Try it >> From the entries below, please output exactly the lines starting at the one containing "Task: Click the main dress product image" and ending at the one containing "You are a computer-use agent. Screen dimensions: 1009x626", both included.

Extracted records
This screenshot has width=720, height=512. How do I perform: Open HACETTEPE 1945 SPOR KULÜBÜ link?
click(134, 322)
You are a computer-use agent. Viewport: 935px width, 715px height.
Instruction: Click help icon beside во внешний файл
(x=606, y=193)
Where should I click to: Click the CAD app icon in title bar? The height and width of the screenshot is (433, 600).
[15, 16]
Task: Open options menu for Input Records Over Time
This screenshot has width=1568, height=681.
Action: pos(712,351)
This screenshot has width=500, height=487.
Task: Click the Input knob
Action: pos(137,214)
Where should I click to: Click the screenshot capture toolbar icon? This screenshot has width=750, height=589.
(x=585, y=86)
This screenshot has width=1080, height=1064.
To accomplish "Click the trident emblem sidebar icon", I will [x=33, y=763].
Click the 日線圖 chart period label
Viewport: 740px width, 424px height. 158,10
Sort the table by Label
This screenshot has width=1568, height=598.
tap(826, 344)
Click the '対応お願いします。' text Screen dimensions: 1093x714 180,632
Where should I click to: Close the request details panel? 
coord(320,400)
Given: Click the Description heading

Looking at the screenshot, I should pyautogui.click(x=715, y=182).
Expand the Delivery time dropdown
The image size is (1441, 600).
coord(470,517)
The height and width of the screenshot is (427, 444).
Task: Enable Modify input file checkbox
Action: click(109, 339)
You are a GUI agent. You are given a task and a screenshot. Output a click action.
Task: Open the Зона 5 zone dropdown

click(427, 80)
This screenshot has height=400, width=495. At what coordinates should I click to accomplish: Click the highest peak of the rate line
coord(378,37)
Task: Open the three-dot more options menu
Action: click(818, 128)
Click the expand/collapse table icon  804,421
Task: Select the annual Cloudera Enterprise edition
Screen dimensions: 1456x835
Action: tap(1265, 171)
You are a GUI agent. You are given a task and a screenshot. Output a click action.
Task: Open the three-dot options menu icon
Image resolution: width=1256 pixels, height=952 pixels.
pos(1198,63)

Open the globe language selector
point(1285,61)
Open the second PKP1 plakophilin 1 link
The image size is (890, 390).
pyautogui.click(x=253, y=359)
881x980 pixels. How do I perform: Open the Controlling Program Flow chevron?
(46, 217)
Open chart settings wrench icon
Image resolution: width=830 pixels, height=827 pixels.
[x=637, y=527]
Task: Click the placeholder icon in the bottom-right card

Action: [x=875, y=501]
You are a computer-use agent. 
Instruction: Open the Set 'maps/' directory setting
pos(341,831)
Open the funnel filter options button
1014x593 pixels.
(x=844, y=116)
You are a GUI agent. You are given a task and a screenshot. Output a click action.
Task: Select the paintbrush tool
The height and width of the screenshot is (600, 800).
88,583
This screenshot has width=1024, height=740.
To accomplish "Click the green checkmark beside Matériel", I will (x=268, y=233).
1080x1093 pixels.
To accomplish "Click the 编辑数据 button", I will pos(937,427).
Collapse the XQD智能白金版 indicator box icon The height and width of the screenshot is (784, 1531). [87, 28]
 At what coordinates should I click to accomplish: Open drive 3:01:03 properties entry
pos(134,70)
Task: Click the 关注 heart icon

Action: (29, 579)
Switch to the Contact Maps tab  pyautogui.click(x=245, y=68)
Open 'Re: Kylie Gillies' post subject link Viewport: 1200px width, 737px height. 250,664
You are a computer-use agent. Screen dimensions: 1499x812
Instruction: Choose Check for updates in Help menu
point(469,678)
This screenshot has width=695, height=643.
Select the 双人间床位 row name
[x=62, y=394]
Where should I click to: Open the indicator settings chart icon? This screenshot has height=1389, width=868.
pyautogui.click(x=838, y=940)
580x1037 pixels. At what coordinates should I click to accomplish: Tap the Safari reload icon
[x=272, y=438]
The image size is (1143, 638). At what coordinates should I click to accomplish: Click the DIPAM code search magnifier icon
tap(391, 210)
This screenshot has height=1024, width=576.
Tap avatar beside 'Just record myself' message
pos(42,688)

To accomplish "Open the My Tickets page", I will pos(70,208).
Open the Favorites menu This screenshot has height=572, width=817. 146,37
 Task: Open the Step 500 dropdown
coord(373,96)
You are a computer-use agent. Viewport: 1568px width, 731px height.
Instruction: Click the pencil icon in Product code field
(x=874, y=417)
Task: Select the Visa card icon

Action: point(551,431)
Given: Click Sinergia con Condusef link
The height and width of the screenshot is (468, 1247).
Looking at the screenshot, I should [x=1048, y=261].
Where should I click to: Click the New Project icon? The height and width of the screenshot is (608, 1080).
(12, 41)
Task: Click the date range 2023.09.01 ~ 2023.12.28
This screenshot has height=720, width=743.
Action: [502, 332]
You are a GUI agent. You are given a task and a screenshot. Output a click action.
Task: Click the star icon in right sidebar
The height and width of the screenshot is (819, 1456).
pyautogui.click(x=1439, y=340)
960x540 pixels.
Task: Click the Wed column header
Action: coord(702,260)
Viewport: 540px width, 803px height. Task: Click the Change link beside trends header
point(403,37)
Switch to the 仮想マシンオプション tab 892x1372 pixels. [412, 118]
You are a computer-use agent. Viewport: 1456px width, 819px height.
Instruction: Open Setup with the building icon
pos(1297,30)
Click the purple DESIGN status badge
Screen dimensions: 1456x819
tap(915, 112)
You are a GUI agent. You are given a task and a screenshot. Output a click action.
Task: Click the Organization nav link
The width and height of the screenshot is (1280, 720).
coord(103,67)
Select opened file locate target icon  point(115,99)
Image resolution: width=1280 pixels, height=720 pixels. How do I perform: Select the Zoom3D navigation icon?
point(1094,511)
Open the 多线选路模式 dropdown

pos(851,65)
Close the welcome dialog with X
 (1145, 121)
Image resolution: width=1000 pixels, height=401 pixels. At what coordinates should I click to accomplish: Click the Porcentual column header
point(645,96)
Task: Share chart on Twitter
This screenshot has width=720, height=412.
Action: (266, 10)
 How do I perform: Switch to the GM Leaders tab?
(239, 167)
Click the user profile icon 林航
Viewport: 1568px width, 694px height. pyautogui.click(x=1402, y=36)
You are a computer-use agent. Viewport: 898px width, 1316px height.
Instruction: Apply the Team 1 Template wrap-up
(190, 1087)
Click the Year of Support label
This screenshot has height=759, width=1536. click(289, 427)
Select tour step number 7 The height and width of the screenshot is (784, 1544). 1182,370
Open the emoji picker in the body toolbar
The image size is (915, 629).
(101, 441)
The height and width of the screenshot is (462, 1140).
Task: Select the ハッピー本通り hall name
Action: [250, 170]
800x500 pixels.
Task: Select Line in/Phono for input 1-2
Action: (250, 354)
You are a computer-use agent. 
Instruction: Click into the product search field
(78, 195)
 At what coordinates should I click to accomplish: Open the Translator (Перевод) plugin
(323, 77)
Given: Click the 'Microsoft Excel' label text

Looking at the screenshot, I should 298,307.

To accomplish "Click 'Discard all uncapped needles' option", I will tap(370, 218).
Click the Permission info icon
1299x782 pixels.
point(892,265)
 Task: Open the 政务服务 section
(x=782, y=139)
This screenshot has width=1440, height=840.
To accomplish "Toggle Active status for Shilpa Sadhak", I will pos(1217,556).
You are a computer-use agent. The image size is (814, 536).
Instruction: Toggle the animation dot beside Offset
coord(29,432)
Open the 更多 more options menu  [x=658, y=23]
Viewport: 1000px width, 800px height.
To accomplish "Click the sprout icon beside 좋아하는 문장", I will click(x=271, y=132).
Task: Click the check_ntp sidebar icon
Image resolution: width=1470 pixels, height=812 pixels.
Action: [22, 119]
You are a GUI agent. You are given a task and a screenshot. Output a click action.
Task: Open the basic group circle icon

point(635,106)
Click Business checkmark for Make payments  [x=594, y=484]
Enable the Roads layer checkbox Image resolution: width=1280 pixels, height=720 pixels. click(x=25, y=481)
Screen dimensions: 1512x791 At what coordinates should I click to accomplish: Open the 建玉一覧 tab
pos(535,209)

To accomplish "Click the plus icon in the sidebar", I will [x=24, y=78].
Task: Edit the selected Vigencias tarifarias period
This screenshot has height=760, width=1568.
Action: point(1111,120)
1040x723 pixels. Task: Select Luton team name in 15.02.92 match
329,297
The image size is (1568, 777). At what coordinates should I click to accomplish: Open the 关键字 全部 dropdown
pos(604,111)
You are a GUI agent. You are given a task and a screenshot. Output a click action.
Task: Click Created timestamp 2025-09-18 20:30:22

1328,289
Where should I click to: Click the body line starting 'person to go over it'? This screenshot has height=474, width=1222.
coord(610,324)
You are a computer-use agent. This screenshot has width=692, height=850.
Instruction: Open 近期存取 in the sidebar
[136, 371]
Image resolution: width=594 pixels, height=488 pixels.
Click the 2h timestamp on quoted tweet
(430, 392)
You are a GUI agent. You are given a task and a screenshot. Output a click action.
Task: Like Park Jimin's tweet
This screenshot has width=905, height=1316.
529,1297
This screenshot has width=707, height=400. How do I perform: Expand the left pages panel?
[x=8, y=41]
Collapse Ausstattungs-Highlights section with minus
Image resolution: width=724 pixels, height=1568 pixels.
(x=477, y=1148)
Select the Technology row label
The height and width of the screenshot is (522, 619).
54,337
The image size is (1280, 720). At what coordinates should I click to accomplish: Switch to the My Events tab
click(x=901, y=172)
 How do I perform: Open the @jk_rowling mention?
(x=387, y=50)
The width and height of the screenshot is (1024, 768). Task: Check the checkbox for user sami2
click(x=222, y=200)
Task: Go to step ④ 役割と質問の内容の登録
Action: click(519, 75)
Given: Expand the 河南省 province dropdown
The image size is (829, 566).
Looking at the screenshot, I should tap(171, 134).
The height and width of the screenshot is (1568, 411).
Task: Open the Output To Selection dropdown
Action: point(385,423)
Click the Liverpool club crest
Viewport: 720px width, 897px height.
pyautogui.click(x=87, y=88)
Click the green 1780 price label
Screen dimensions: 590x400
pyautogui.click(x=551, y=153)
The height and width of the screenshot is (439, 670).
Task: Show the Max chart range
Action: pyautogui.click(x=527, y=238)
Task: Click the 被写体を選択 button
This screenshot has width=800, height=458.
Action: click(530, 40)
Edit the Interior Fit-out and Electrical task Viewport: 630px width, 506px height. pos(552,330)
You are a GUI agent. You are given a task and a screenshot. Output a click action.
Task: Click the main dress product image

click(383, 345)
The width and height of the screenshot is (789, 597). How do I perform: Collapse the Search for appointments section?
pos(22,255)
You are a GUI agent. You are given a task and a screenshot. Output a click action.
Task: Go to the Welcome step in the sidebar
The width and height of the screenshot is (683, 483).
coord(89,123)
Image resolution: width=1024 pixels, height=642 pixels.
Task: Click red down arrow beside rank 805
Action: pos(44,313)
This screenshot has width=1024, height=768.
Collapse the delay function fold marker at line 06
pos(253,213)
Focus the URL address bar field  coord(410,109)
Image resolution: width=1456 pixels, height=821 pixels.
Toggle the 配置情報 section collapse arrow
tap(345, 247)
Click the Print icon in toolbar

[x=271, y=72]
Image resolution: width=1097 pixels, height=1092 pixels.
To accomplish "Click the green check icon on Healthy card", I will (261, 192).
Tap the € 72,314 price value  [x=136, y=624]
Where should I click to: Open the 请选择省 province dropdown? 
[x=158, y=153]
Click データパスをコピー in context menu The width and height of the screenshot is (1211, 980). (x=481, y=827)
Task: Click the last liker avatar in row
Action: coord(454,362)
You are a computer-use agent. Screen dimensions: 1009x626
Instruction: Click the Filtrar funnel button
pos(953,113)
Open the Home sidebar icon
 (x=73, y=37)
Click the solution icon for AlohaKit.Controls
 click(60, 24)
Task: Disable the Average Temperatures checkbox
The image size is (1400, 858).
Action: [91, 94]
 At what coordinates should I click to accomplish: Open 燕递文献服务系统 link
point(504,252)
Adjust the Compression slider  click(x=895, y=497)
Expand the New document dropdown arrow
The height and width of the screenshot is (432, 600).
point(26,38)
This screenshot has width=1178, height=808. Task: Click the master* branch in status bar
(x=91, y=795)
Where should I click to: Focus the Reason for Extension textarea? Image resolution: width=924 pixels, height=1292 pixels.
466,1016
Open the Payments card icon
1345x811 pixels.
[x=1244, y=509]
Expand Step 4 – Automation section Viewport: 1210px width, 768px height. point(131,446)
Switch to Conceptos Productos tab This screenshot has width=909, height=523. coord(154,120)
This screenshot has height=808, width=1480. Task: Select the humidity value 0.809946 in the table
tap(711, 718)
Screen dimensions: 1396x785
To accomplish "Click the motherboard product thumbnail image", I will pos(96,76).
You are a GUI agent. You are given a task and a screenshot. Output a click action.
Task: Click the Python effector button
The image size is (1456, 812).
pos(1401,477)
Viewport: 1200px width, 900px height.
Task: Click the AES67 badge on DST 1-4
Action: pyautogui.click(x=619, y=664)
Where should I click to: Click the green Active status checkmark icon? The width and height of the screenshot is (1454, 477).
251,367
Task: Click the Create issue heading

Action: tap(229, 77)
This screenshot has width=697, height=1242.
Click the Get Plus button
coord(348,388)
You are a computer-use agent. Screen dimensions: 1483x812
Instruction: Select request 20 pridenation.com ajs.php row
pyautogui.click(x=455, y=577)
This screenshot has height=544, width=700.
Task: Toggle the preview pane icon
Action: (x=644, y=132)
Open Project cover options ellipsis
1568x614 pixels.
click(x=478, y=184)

Answer to this task >>
Task: Click the main dress product image

click(383, 345)
The width and height of the screenshot is (789, 597). How do I perform: Collapse the Search for appointments section?
pos(22,255)
You are a GUI agent. You are given a task and a screenshot. Output a click action.
Task: Go to the Welcome step in the sidebar
The width and height of the screenshot is (683, 483).
coord(89,123)
Image resolution: width=1024 pixels, height=642 pixels.
Task: Click red down arrow beside rank 805
Action: pos(44,313)
This screenshot has width=1024, height=768.
Collapse the delay function fold marker at line 06
pos(253,213)
Focus the URL address bar field  coord(410,109)
Image resolution: width=1456 pixels, height=821 pixels.
Toggle the 配置情報 section collapse arrow
tap(345, 247)
Click the Print icon in toolbar

[x=271, y=72]
Image resolution: width=1097 pixels, height=1092 pixels.
To accomplish "Click the green check icon on Healthy card", I will (261, 192).
Tap the € 72,314 price value  [x=136, y=624]
Where should I click to: Open the 请选择省 province dropdown? 
[x=158, y=153]
Click データパスをコピー in context menu The width and height of the screenshot is (1211, 980). (x=481, y=827)
Task: Click the last liker avatar in row
Action: coord(454,362)
You are a computer-use agent. Screen dimensions: 1009x626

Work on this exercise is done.